**INPUT MATERIAL:**

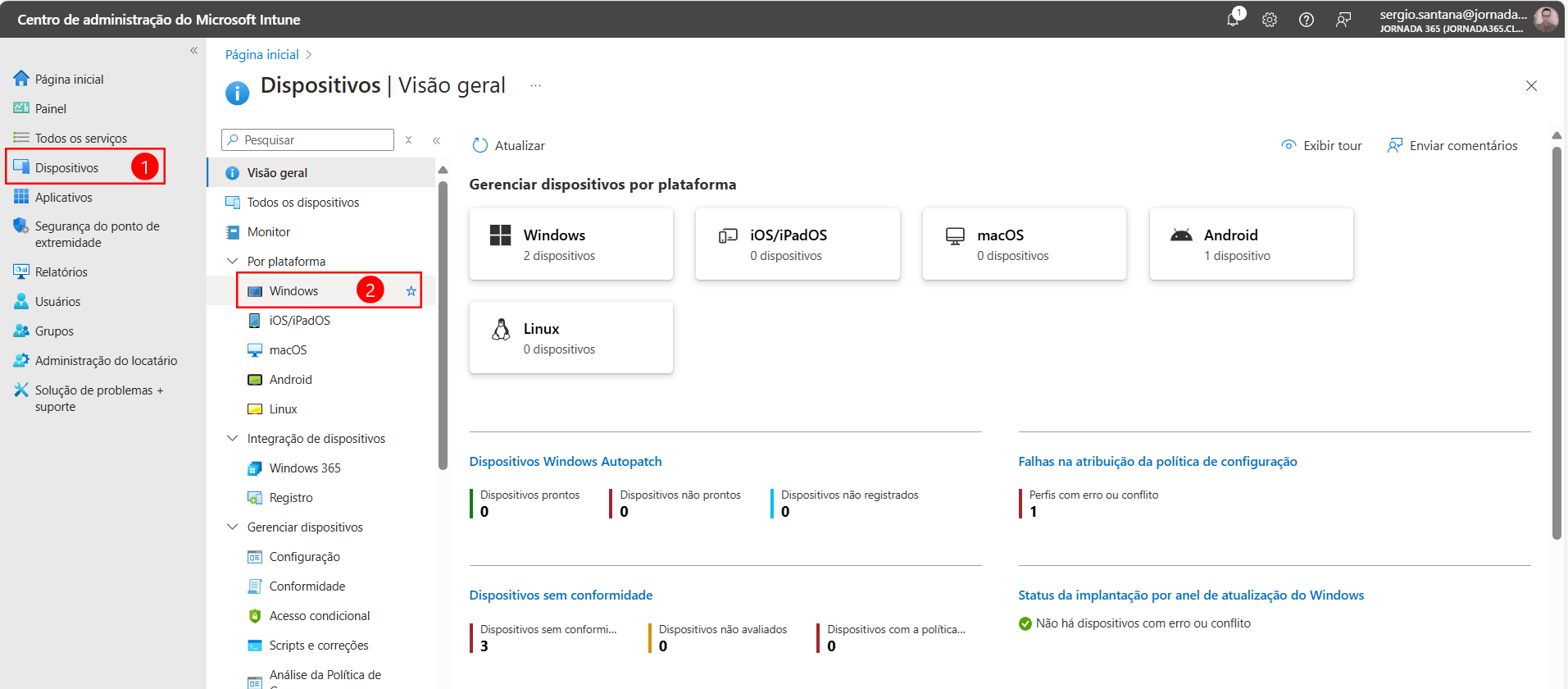Image resolution: width=1568 pixels, height=689 pixels.
Task: Collapse the Gerenciar dispositivos section
Action: coord(232,527)
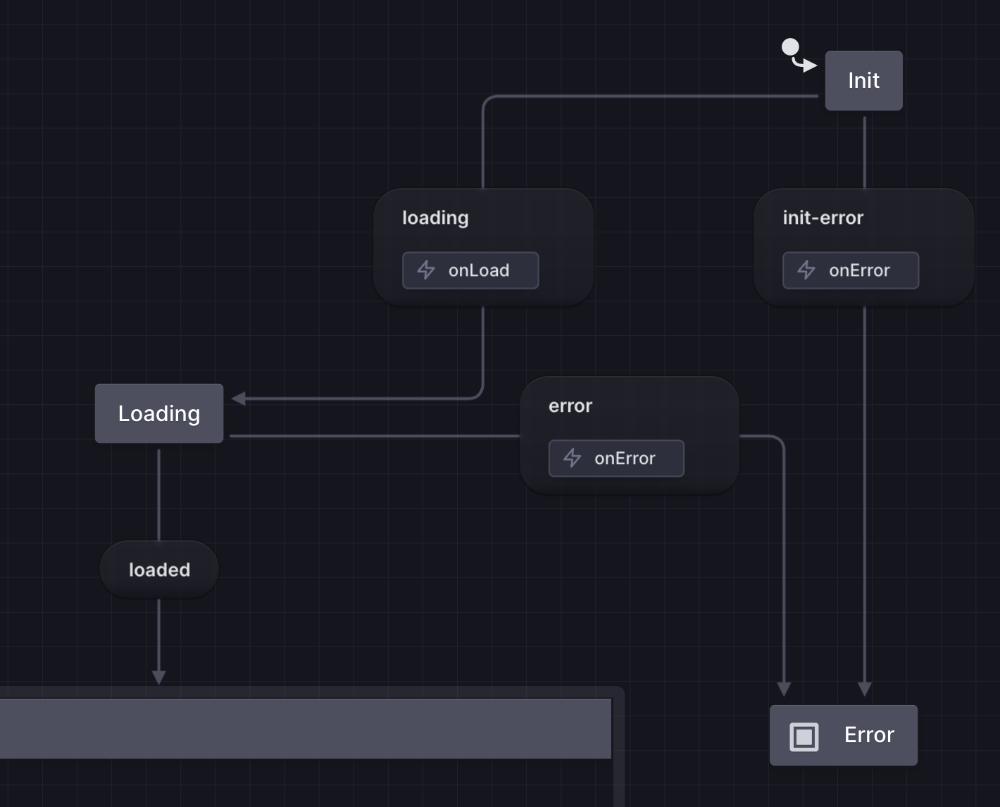The image size is (1000, 807).
Task: Click the right arrowhead entering the Error state
Action: (865, 689)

**WHAT TO WORK ON:**
Render the listing above as a Markdown table with the columns Row and Line, one numbered row for each non-blank line. Leave the pictures out.

**ANSWER FOR THIS EXERCISE:**
| Row | Line |
|---|---|
| 1 | Image resolution: width=1568 pixels, height=689 pixels. |
| 2 | Task: Collapse the Gerenciar dispositivos section |
| 3 | Action: coord(232,527) |
| 4 | The image size is (1000, 807). |
| 5 | Task: Click the right arrowhead entering the Error state |
| 6 | Action: (865, 689) |